About this task - Which lines run from the line with "Task: Click the" to the end of the entries? Write out exactly those, leaving out the pictures.

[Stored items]

________

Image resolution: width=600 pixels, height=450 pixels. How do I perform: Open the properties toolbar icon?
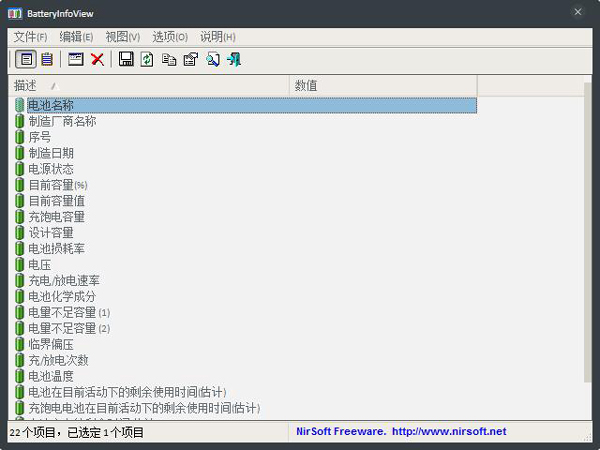tap(191, 59)
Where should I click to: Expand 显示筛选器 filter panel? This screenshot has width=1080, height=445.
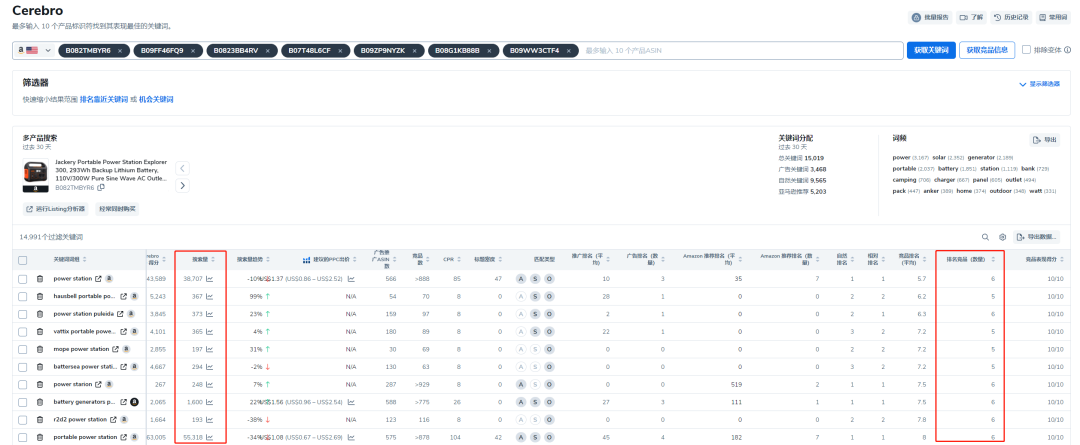pyautogui.click(x=1039, y=84)
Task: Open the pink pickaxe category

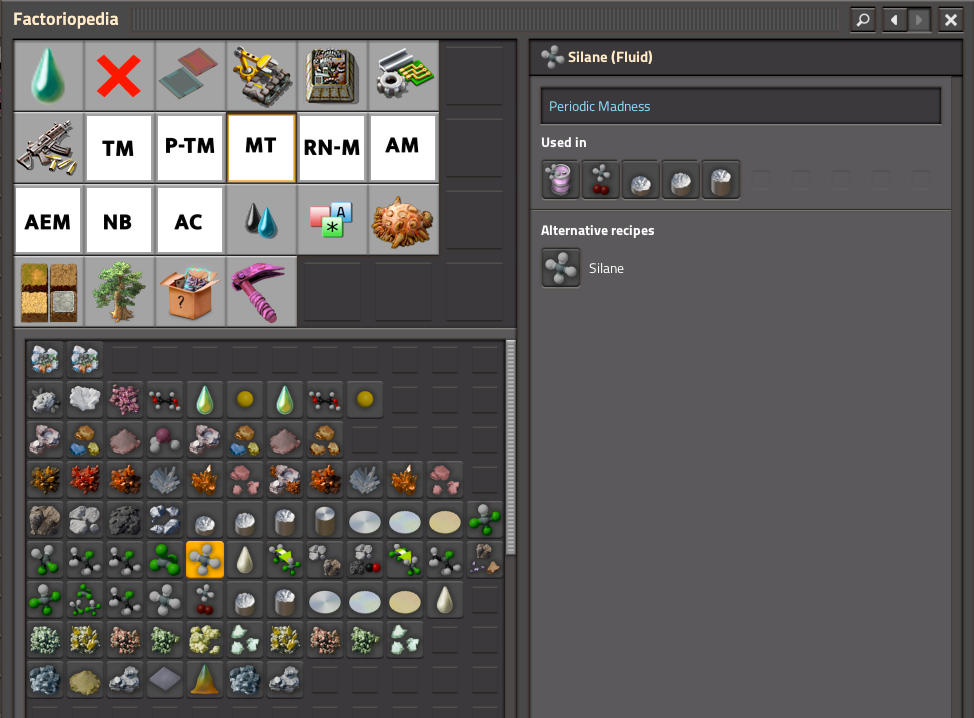Action: tap(261, 291)
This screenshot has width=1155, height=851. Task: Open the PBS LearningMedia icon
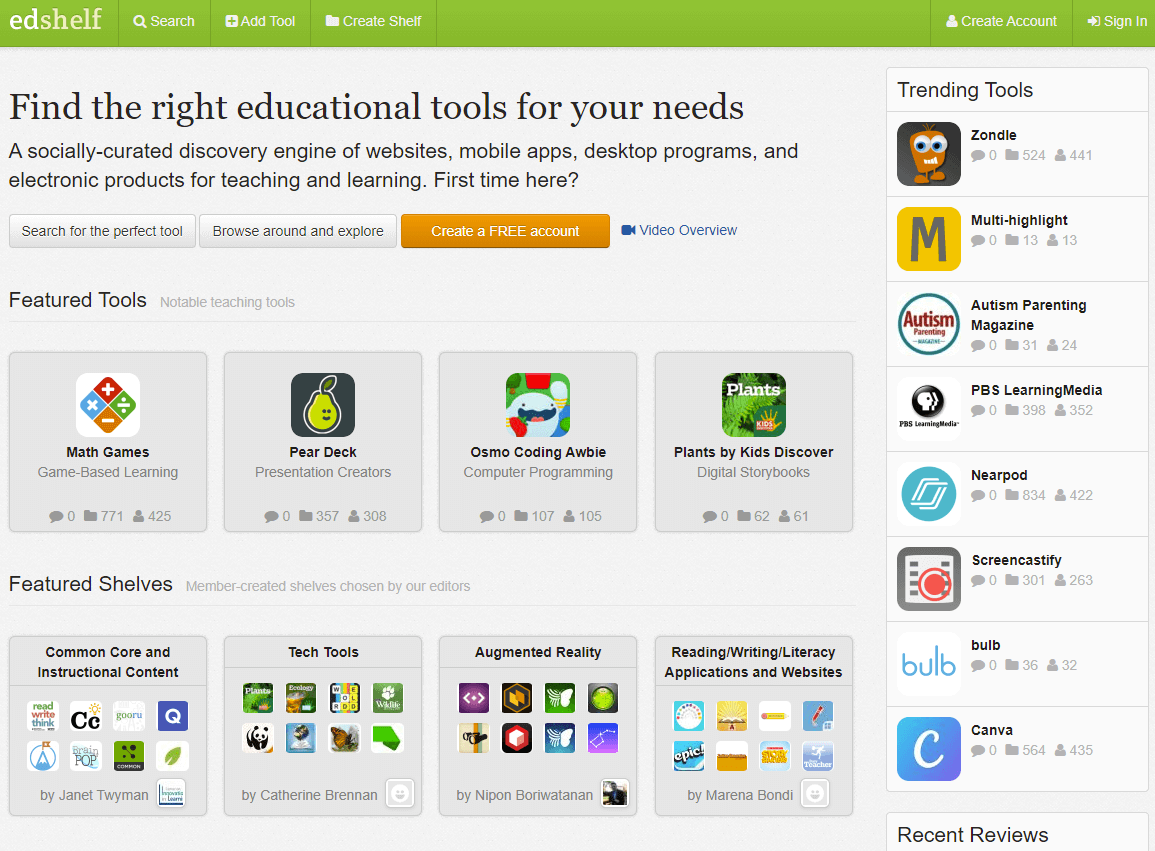[x=929, y=409]
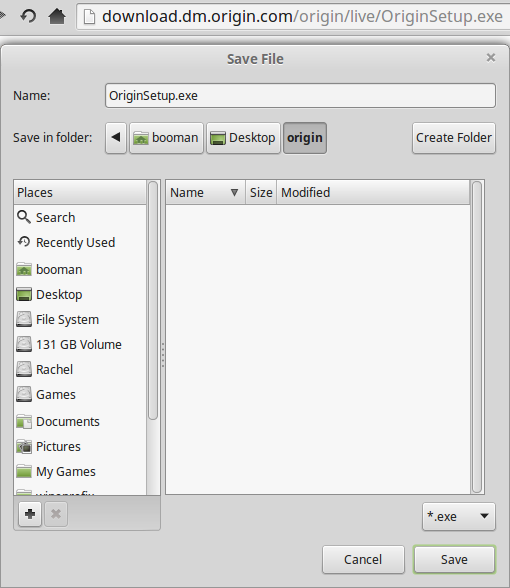Sort files by the Size column
Viewport: 510px width, 588px height.
click(261, 192)
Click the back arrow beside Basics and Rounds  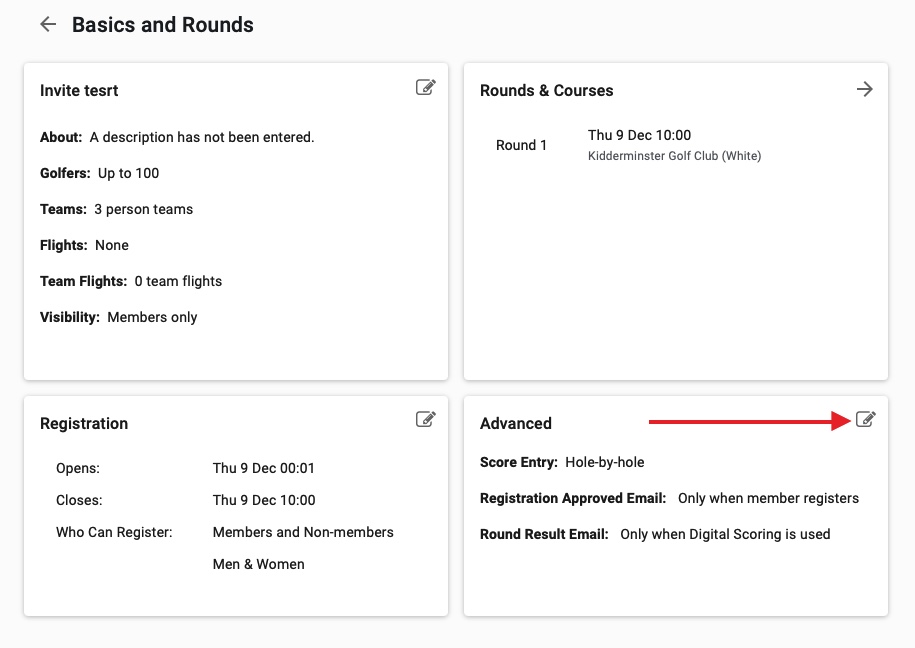click(x=48, y=25)
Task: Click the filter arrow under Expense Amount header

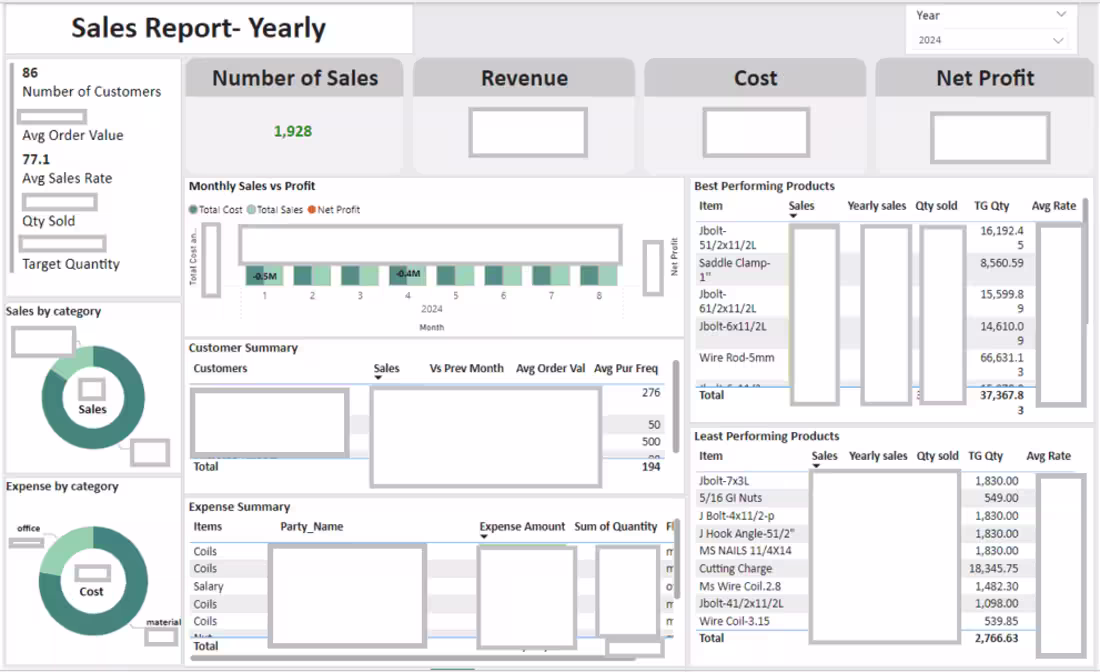Action: 486,537
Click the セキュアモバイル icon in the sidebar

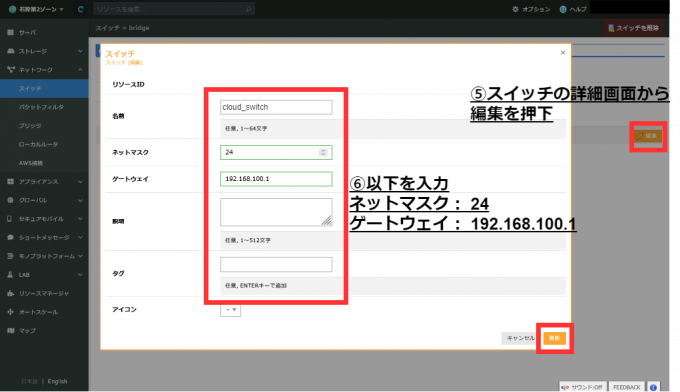[x=10, y=219]
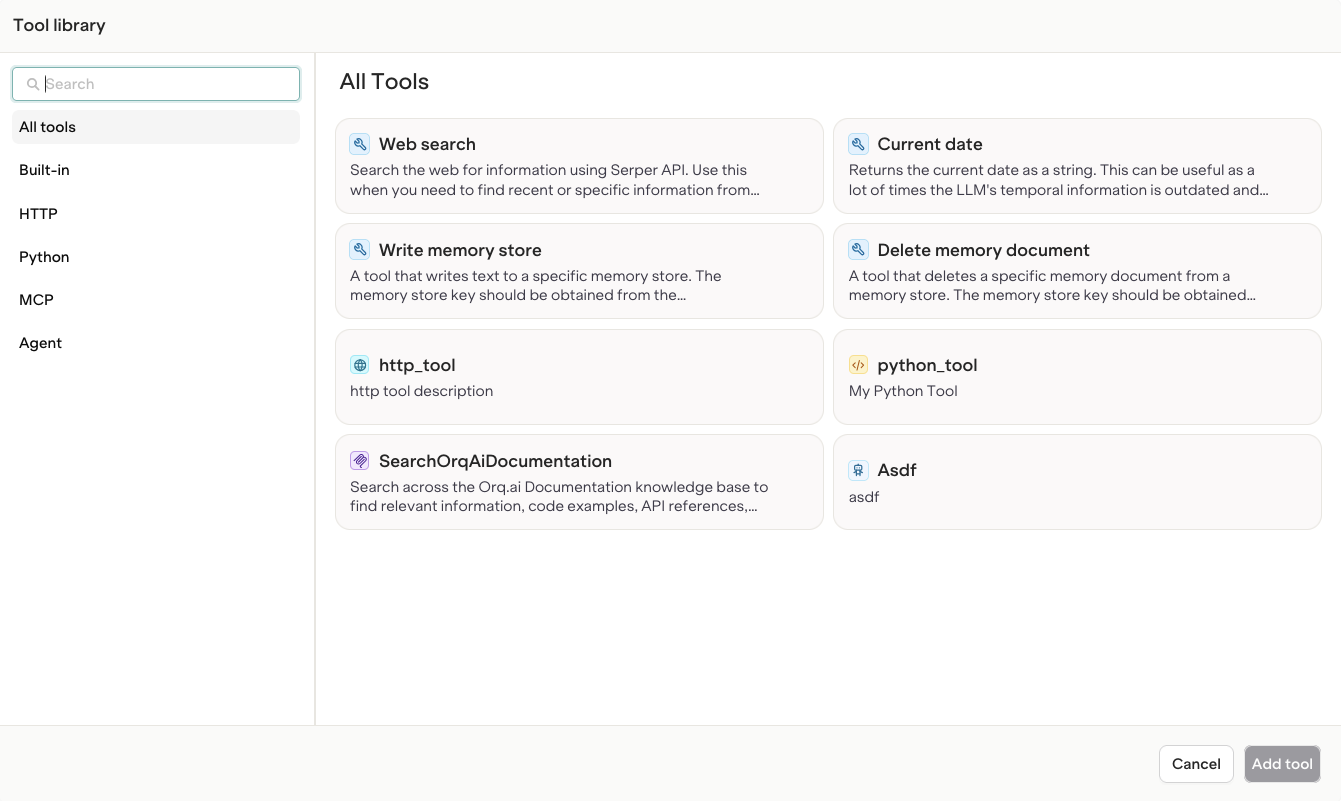Select the python_tool card
This screenshot has width=1341, height=801.
[1077, 377]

________

Answer section -
Task: Click the filter arrow under Expense Amount header

Action: 486,537
Click the セキュアモバイル icon in the sidebar

[x=10, y=219]
Select the python_tool card
This screenshot has width=1341, height=801.
[1077, 377]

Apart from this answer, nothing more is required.